Sul futuro della biomeccanica del ciclismo

Mi occupo di biomeccanica del ciclismo da circa 3 anni. Non è un tempo enorme, non sono un ex professionista con miliardi di chilometri nelle gambe né un meccanico di bici. Ma ho dedicato gli ultimi 1000 giorni allo studio, allo sviluppo e alla comprensione della biomeccanica del ciclismo. Ho conosciuto circa 1000 persone, ho tenuto conferenze all’università, all’estero, ho avuto modo di cogliere le lamentele dei ciclisti, le necessità degli addetti ai lavori, le idee delle aziende di settore e del mondo della terapia riabilitativa e sportiva. Ho potuto imparare e vedere come lavorano i migliori (e i peggiori) biomeccanici italiani e stranieri. Ho avuto modo di discutere con i più importanti scienziati della biomeccanica del ciclismo e dell’essere umano.

Per decenni si è pensato che il corpo sopra la bici fosse un arnese che doveva essere ottimizzato, secondo schemi fissi e criterio biofisici di normalità. Si è pensato che dato che un meccanico sa avvitare un movimento centrale sappia anche aggiustare un corpo sulla bici. Si è pensato che basti un software sul quale pigiare i tasti per rispondere alle esigenze di ogni ciclista. Si è pensato tutto e il contrario di tutto.

La mia esperienza mi ha portato a capire che nel 90% il problema che si manifesta in bici non è dovuto alla bici, bensì al corpo, ai muscoli, allo schema motorio, agli atteggiamenti posturali del ciclista. E quel problema non si risolve regolando la bici, si risolve “regolando” l’atleta. Attraverso un processo di miglioramento della flessibilità, della forza, della tenuta del core, del gesto atletico, della resistenza alla fatica.

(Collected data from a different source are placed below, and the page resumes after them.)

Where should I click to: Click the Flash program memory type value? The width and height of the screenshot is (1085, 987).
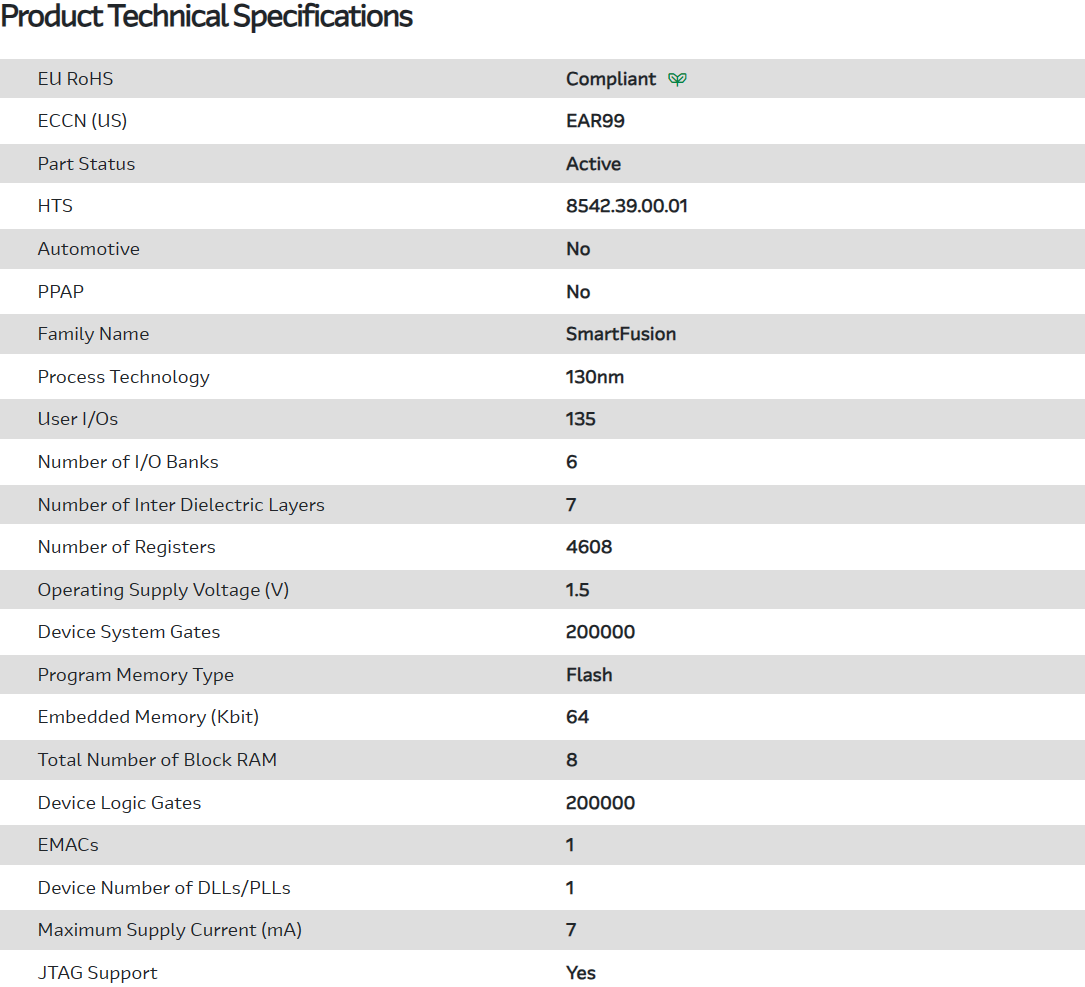tap(589, 675)

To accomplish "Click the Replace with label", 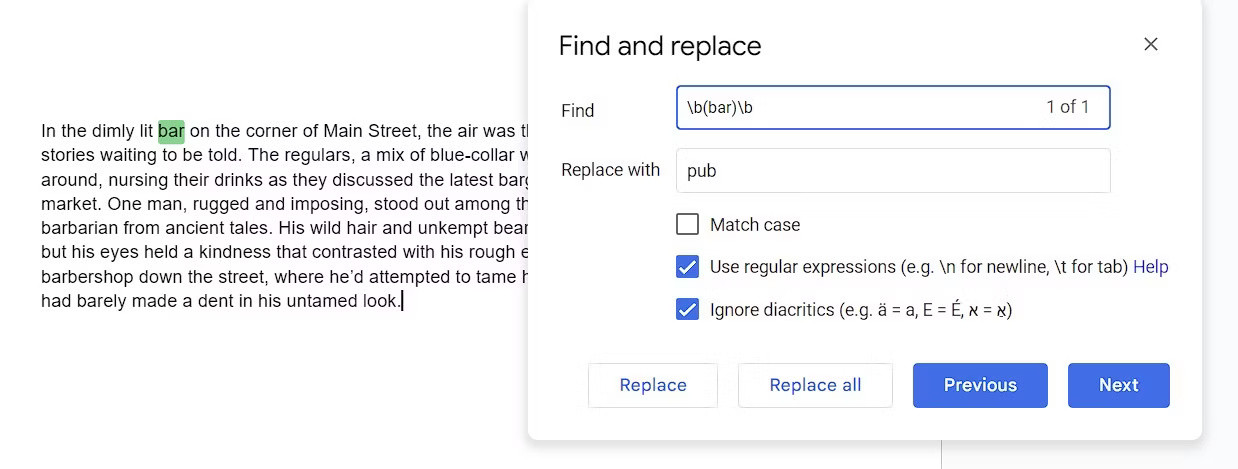I will click(610, 170).
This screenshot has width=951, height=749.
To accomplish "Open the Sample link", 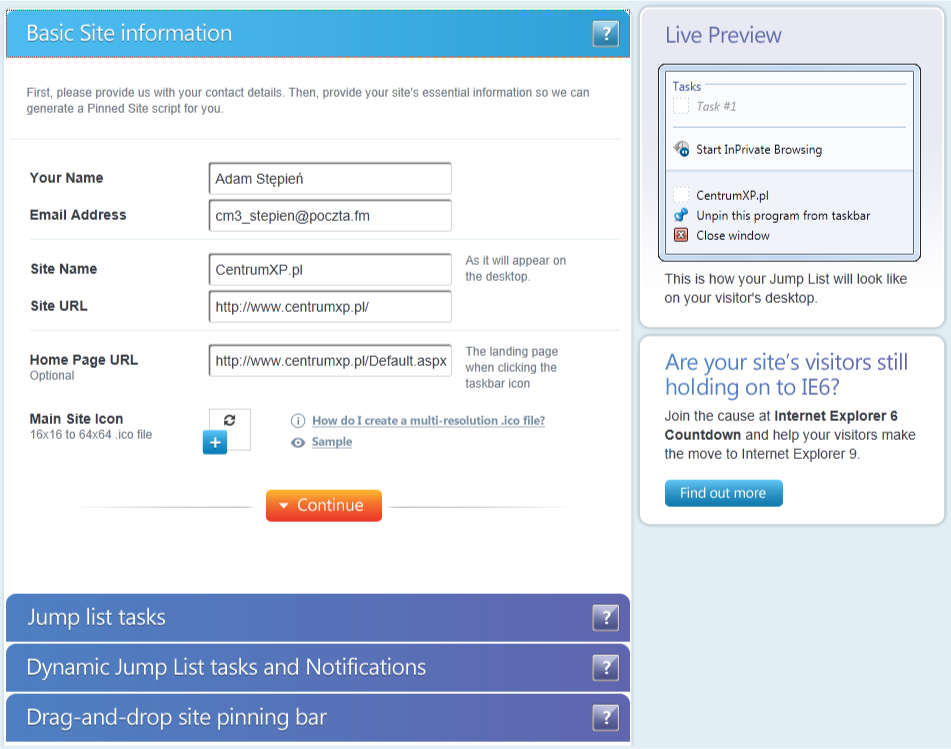I will [332, 442].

Il bike fit è un processo continuo di miglioramento e ottimizzazione. Il problema è: a chi rivolgersi per un servizio di questo tipo? Al meccanico di bici, al “guru” che orienta la sella verso destra o al “leader” che mette le tacchette a occhio? Oppure a un professionista qualificato?

Nel futuro il ruolo del biomeccanico sarà quello di “personal trainer della posizione in bici”. Un professionista capace di valutare l’atleta nel migliore dei modi, di sostenerlo nella sua progressione verso il miglioramento e l’ottimizzazione, applicando concetti multidisciplinari e soprattutto un approccio basato su evidenze scientifiche.

Un dispiacere, in questi anni, è stato vedere pochi professionisti sanitari (tra cui gli “scienziati motori” come me, che io ritengo essere degni di professione sanitaria in quanto terapisti di primo livello, poiché l’esercizio fisico è anch’esso una terapia) interessati al tema. Come se la biomeccanica non li riguardasse, come se l’aver studiato fisiologica, cinesiterapia, valutazione funzionale, anatomia e trattamento non possa poi essere speso nel lavoro con i ciclisti, perché “tanto serve il software” o perché “si è sempre fatto così”. Ne siete sicuri?

Avete mai sentito parlare del Clinical Bike Fit, che è diventato un gold standard negli Stati Uniti? E’ un approccio clinico e accademico al bike fit, riservato solo a chi è in possesso di una laurea. E in Italia non può essere replicato?

Fisioterapisti, osteopati, podologi, scienze motorie, è vostro il futuro della biomeccanica. Perché dall’università si esce tutti uguali ma poi è la preparazione specifica a fare la differenza. Il futuro della biomeccanica siete voi, solo che non lo sapete.